A Moving Blog

Occasional celluloid musings from BarryG

Monday 27 December 2010

Gates, the

Christo and Jeanne-Claude, the French couple who constructed public art for public places, always pulled down their creations after a couple of weeks. However, they immortalised them, and themselves, by producing their own documentaries. Like the artists' works, these were also highly professional exercises, using leading documentary director Albert Maysles, and/or his brother David, six times; most recently, in 2007, for The Gates.


Bulgarian-born Christo and his Morocco-born French wife were stage managers of elaborate and gigantic public art displays designed to amuse the masses and give the naturalised American pair an interesting living and lives.

In New York, they'd starting planning the Gates project in 1979, and the full title for its eventual installation in 2005 included "Central Park, New York, 1979-2005". Its commemorative documentary enabled Maysles to incorporate old film of their initial efforts to convince New York decision-makers to accept their "gift" of a US$4-5 million temporary erection of thousands of tall poles sporting saffron-coloured cloth.

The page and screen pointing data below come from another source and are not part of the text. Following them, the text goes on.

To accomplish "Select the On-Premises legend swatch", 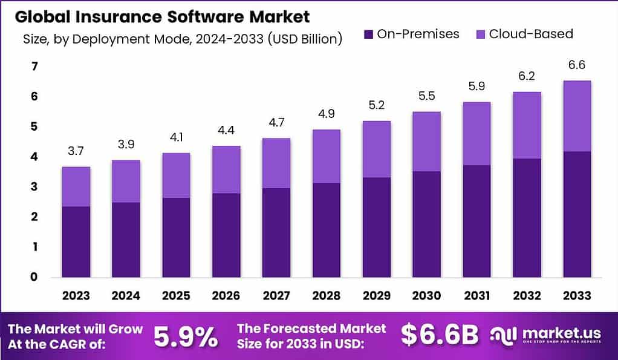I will click(368, 34).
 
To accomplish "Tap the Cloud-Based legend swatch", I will click(480, 34).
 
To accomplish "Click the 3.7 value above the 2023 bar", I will click(76, 151).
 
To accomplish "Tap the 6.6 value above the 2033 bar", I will click(576, 65).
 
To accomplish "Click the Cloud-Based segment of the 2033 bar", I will click(576, 116).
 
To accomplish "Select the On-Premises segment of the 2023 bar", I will click(76, 242).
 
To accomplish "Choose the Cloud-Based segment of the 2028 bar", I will click(327, 156).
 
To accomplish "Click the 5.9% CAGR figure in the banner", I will click(186, 336).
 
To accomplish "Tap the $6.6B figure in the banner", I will click(440, 335).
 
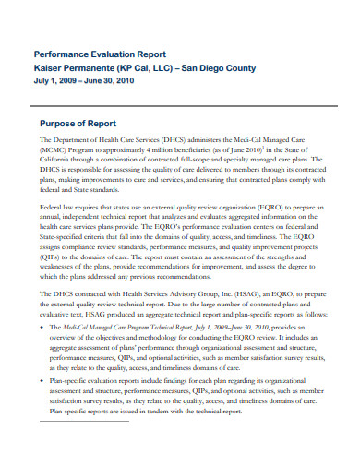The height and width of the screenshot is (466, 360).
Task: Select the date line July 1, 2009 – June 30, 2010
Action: (85, 81)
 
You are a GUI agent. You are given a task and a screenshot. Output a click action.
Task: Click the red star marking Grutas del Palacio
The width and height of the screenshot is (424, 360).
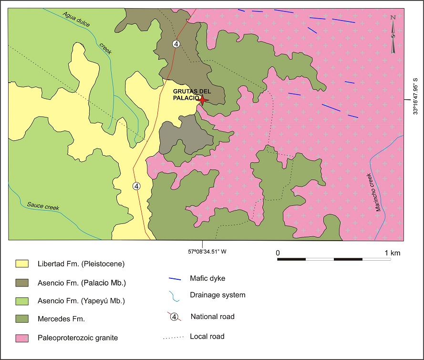(x=203, y=100)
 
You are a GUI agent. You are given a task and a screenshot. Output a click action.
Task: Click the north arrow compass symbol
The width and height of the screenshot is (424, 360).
(x=393, y=33)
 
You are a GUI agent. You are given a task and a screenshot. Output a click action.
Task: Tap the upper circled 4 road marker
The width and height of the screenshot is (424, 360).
(x=176, y=44)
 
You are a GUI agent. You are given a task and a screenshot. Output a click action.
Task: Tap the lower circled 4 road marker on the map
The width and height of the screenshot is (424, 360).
(x=137, y=186)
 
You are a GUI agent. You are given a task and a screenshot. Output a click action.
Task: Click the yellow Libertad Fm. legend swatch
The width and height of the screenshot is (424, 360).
(x=23, y=263)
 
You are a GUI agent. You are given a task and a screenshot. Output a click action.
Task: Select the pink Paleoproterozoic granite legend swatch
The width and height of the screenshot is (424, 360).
(x=23, y=338)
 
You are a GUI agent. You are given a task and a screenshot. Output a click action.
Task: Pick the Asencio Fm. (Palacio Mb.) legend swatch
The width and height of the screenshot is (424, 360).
(x=23, y=282)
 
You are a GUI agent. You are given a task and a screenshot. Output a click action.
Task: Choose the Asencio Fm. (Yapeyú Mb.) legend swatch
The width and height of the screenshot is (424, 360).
(x=23, y=301)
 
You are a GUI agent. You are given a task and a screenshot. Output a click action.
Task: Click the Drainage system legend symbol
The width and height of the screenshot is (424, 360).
(x=175, y=296)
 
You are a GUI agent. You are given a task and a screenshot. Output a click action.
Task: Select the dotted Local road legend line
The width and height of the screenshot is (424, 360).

The opponents' reasons for denouncing and rejecting the proposal were often reasonable, but two key factors changed fate for the artists (whose home base was New York). Michael Bloomberg had been elected mayor in 2003, and he always did what he wanted with little debate. More important, for his and the project's PR purposes, 9-11 had happened. Anything that would brighten up New Yorkers' lives in wintry February 2005 was now welcomed.

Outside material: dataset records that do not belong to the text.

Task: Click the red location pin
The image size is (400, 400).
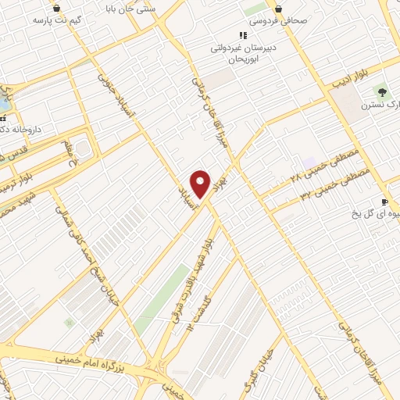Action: point(201,184)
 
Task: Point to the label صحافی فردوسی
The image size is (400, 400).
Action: point(299,22)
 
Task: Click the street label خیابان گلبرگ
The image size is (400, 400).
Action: point(264,362)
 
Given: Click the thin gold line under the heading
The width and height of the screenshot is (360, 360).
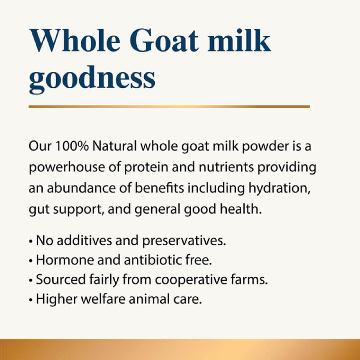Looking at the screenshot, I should (x=169, y=107).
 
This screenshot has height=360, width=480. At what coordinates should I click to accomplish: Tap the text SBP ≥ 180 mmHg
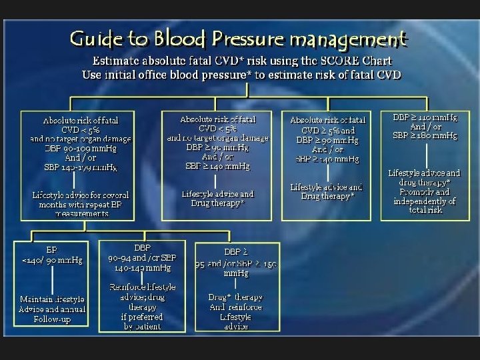[x=425, y=135]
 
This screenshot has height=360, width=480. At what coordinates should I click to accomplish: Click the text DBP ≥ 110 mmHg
[x=425, y=117]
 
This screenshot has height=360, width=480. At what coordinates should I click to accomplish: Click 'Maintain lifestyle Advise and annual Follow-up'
[x=52, y=309]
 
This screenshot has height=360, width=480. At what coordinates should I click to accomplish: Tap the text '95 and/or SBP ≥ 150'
[x=236, y=263]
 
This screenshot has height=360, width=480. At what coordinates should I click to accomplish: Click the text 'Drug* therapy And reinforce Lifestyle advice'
[x=235, y=311]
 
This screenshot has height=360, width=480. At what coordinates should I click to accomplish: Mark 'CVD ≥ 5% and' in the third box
[x=327, y=130]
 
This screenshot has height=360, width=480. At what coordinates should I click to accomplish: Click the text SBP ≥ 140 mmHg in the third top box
[x=327, y=159]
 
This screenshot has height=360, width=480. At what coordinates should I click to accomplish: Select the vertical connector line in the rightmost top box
[x=425, y=154]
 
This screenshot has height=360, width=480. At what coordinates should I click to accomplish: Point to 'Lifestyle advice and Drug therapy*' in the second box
[x=217, y=198]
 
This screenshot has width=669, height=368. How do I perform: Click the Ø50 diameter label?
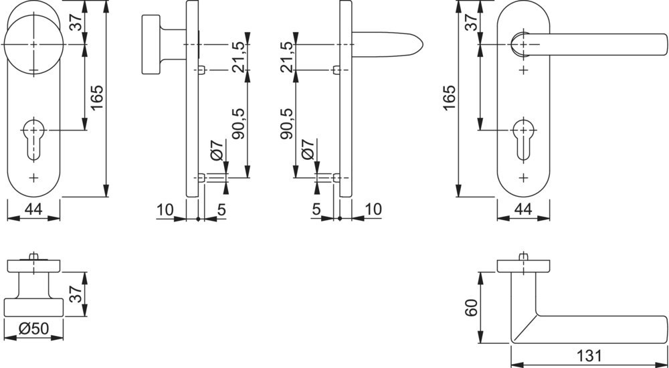tap(33, 329)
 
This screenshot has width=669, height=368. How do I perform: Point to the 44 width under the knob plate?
tap(33, 209)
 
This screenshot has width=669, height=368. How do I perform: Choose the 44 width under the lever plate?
tap(523, 209)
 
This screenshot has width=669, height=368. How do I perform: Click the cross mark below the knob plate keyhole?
tap(33, 177)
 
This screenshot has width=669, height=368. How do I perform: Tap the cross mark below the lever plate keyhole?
tap(523, 177)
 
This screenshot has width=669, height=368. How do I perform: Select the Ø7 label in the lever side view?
tap(308, 149)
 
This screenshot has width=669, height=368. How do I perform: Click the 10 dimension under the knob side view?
tap(164, 209)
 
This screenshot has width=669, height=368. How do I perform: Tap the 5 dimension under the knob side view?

The resultant movie notes the negative reactions, and lets the artists and their supporters promote their proposal. Its supposed cost of US$20-21 million has been queried by the New York Times and other researchers, but it may be true that it cost the city nothing in terms of cash to allow astronomical amounts of iron, mechanical devices and orange material to be flaunted on 7,500 archways along 37 kilometres of paths of differing widths heading north and south through Central Park.

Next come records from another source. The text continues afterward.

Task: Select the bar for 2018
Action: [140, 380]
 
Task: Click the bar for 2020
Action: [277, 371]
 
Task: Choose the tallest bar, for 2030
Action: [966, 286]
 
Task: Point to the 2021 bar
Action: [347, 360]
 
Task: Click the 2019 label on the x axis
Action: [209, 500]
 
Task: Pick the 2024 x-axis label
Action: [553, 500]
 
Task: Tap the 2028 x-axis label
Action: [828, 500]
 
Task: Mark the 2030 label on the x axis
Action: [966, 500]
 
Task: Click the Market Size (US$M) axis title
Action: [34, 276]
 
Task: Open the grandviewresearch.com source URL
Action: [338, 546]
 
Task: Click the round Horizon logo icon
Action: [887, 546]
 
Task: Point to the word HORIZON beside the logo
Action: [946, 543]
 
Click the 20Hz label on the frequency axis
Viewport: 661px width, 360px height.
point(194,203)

The documentary constantly advises that the artists always financed their works through pre-sales of Christo's paintings, sketches, prints and other memorabilia. His wife (who died in 2009) was his sharp-witted manager, her hair dyed red in contrast to his silvery locks. Their shared birthday was the most romantic detail of their extraordinary partnership (swathing landmarks from Sydney's Little Bay to Berlin's Reichstag, Paris's Pont Neuf and islands in Biscayne Bay).

The Gates is not an objective, fact-seeking, mood-exploring documentary. It is, simply, too simply, a promotional film, a vanity project, an historical document.